Page:
================================

Oil Updates — crude steady as investors weigh impact of Trump tariffs

TOKYO/SINGAPORE: Oil prices were little changed on Tuesday as markets weighed the impact of newly announced US tariffs on countries that buy Venezuelan oil and the uncertain outlook for global demand.

Brent crude futures were up 1 cent at $73.01 a barrel by 7:24 a.m. Saudi time. US West Texas Intermediate crude dipped 1 cent to $69.10.

Both benchmarks gained more than 1 percent on Monday after US President Donald Trump announced a 25 percent tariff on countries importing oil and gas from Venezuela.

Oil is Venezuela’s main export and China, which is already the subject of US tariffs, is its largest buyer.

“Investors fear Trump’s various tariffs could slow the economy and curb oil demand, but the prospect of tighter US sanctions on Venezuelan and Iranian oil constraining supply, along with his swift policy shifts, make it difficult to take large positions,” said Tsuyoshi Ueno, senior economist at NLI Research Institute.

================================

Data block:
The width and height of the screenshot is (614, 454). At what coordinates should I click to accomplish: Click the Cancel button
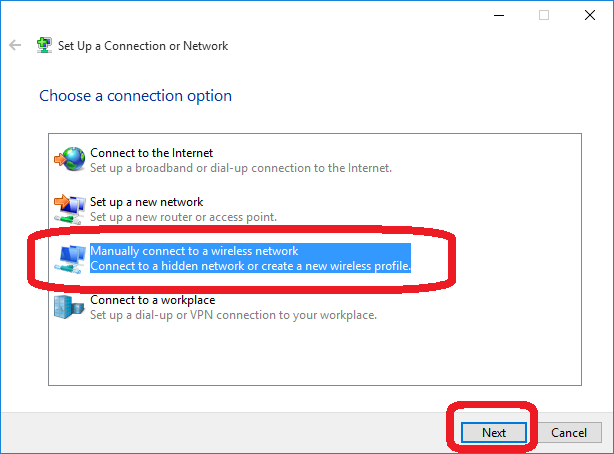click(x=569, y=432)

================================

Task goal:
Answer these questions using the oil prices report.
1. At what price per barrel were Brent crude futures trading?
2. What tariff rate did Trump announce on countries importing oil and gas from Venezuela?
3. Which country is the largest buyer of Venezuelan oil?

Answer for this exercise:
1. $73.01 a barrel
2. 25 percent
3. China